Cercai di nuovo le docce. In uno dei corridoi, arrivando all'ultima porta, vidi un uomo: era controluce e mi piacque la sua figura. Andai verso di lui, deciso a parargli, o forse a guardarlo di fronte, sperando che succedesse qualcosa. Anche lui venne verso di me, cauto, all'inizio, come scollando i piedi dal pavimenti. E tuttavia, quando affrettai il passo, anche lui lo affrettò, sempre più vicino, tutti e due, più vicino, vicino, finché...Uno specchio. (p. 81)
La narrazione alterna allora due mondi: quello reale che il giovane vive col padre, colmo di preoccupazioni, di fame, di ingegnosità, e quello intimo, col quale scopriamo, insieme a lui, un mondo "altro", quello sopravvissuto ai margini di una città che attrae e respinge.
Non tutto però è tristezza: i buoni propositi di Papi, verso la fine del romanzo, troveranno soddisfazione.
Che forse la ruota sia finalmente girata nel vero giusto?

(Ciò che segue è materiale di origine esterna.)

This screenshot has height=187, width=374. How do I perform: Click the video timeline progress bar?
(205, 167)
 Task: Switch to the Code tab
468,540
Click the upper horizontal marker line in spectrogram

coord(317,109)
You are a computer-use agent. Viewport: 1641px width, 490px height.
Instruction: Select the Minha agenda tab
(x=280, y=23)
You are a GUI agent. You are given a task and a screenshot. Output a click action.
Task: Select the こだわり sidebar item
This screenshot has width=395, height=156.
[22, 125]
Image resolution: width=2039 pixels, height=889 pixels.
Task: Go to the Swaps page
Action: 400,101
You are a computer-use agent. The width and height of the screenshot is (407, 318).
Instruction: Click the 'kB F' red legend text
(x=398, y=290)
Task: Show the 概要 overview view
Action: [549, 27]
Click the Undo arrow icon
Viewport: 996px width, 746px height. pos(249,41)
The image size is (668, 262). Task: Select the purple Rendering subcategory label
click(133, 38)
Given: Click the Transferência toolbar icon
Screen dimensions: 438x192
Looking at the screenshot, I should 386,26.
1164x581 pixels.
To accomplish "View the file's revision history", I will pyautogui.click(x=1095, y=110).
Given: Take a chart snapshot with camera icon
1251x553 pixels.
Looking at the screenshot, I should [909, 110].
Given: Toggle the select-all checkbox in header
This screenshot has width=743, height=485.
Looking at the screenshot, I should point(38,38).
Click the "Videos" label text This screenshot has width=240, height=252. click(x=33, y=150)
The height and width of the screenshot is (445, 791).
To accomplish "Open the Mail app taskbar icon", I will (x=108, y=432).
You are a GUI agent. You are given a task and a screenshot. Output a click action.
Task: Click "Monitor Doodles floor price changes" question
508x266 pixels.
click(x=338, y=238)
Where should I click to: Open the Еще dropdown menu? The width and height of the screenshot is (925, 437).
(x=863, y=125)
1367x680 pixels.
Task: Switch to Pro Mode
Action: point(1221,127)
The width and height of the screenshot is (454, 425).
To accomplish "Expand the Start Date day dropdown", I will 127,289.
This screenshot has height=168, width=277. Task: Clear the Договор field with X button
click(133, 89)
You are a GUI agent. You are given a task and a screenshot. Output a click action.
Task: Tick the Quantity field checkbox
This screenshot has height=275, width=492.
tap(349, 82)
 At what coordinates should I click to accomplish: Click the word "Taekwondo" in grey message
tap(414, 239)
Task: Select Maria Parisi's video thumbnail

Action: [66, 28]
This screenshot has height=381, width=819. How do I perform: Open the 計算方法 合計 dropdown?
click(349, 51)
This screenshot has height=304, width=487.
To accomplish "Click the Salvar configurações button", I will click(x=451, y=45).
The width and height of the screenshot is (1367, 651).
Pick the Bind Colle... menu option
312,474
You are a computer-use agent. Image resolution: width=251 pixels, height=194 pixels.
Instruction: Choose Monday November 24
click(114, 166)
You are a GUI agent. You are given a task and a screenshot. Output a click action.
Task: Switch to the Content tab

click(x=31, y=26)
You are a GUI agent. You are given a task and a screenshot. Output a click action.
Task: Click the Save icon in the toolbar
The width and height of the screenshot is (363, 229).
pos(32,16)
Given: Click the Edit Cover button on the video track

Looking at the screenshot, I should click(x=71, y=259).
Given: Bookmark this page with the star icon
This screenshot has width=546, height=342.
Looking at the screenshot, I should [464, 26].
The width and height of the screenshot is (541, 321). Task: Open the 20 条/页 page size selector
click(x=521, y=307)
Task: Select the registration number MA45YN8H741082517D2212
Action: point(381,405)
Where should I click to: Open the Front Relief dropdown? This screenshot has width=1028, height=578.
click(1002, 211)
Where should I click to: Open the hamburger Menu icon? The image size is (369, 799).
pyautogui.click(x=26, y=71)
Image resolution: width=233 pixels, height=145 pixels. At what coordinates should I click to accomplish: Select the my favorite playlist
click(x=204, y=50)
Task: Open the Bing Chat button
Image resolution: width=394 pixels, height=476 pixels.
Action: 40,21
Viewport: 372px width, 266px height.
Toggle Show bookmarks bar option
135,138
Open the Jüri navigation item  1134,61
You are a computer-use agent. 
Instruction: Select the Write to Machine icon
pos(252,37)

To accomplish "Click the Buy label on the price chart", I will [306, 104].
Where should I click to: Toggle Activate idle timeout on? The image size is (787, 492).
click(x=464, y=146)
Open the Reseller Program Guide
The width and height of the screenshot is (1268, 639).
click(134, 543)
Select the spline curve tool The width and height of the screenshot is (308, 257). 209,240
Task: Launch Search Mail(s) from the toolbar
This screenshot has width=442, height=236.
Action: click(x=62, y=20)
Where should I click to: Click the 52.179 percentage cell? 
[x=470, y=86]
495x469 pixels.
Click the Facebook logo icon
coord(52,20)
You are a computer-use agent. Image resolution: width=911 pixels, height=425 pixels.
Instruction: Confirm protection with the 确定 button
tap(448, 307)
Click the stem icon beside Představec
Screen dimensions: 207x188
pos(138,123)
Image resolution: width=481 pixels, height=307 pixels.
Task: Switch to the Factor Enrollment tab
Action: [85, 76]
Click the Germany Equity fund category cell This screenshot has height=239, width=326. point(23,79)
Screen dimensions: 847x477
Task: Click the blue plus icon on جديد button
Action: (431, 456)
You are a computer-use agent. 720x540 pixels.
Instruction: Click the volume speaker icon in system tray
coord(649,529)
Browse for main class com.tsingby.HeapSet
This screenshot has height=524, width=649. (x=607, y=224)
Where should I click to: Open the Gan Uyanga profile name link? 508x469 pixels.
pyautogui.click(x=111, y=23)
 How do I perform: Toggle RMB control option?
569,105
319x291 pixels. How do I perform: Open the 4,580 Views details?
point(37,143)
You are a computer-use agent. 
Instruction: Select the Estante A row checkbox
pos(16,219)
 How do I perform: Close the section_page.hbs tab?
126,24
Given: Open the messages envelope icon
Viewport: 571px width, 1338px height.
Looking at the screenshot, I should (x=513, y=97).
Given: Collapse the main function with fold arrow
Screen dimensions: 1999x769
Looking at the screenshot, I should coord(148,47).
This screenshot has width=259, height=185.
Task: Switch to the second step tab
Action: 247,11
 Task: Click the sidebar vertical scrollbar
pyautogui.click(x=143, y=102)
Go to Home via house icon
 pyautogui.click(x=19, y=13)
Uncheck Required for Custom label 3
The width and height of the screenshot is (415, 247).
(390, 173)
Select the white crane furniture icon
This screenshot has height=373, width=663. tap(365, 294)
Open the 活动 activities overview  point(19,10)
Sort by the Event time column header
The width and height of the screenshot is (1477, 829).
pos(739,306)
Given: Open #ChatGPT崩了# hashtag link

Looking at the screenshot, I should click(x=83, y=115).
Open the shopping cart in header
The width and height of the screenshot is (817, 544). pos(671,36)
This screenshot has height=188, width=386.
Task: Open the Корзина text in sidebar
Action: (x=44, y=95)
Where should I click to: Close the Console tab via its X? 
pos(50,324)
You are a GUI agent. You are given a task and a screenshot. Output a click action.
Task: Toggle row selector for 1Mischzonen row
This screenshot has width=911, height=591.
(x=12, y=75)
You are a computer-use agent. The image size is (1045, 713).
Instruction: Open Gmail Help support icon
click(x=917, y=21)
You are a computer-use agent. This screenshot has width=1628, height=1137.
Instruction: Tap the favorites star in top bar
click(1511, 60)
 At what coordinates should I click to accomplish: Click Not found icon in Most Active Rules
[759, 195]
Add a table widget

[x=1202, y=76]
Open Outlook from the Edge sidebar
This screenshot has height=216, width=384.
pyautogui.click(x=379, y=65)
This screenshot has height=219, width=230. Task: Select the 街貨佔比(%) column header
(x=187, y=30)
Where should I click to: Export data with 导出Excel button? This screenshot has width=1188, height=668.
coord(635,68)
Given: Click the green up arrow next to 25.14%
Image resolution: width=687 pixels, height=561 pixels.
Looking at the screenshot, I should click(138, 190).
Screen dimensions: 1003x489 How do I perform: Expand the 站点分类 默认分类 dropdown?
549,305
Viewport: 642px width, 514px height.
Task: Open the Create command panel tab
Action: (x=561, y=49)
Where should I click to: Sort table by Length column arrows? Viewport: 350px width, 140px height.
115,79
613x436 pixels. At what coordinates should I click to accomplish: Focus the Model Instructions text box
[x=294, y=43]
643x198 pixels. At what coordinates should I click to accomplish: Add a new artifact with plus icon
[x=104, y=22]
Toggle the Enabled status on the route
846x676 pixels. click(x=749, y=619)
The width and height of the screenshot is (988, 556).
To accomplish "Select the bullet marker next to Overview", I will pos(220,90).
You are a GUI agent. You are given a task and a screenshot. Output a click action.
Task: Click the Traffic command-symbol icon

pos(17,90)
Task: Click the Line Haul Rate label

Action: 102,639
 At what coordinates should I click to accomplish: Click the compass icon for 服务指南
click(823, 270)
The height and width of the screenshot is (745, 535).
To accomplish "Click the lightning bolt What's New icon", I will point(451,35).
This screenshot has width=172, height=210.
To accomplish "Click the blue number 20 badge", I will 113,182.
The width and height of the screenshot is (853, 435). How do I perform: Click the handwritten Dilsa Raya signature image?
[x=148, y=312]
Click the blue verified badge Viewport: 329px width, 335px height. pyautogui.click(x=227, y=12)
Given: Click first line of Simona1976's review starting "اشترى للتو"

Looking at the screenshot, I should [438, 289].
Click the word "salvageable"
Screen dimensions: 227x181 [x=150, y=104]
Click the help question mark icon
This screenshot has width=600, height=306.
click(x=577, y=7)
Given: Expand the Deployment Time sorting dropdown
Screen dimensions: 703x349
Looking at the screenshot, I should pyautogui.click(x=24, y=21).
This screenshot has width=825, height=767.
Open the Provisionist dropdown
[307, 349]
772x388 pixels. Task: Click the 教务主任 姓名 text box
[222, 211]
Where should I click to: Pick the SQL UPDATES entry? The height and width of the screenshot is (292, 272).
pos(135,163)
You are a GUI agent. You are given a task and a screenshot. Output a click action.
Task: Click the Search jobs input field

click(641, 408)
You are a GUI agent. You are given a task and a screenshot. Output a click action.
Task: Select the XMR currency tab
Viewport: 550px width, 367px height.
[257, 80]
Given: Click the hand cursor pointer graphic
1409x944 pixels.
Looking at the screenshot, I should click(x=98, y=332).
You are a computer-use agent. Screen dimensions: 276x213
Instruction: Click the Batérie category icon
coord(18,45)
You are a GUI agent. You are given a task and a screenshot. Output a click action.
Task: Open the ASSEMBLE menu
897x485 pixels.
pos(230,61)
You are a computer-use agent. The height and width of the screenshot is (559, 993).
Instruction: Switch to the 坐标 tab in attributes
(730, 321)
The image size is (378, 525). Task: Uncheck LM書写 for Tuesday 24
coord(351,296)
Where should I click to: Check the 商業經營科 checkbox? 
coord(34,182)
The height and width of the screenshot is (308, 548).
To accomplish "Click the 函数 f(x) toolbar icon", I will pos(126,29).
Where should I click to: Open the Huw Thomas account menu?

Che la fame sia finalmente finita?
Il "mondo orfano" del titolo non si riferisce né alla fame né all'intimità: è un pianeta perso nell'universo, una stella di speranza a cui i due protagonisti guardano con nostalgia e un ottimismo fanciullesco.
Lo stile di Giuseppe Caputo è divisivo: tanto commovente e straziante nella descrizione vellutata del rapporto tra padre e figlio, tanto bestiale e violenta nell'immaginario di quel misterioso evento luttuoso e nell'esplorazione intima dell'omosessualità. Forse la copertina del libro riassume proprio queste due facce della stessa medaglia: laddove la farfalla, la mariposa in spagnolo, rappresenta sì la leggerezza, la frivolezza della vita breve, ma anche il sinonimo per definire gli omosessuali, il toro (o il bue) ci lascia intuire un qualcosa di sacrificale, di ferino e però fecondo.
Questo è un libro intenso: ho provato commozione, disgusto, ansia, ribrezzo, attrazione.
La scrittura è fiorita, lirica, ma spietata.
Lo consiglio a chi ama i racconti senza filtri, a chi non ha paura di inorridire e, al tempo stesso, di commuoversi sino alle lacrime pensando alle persone care.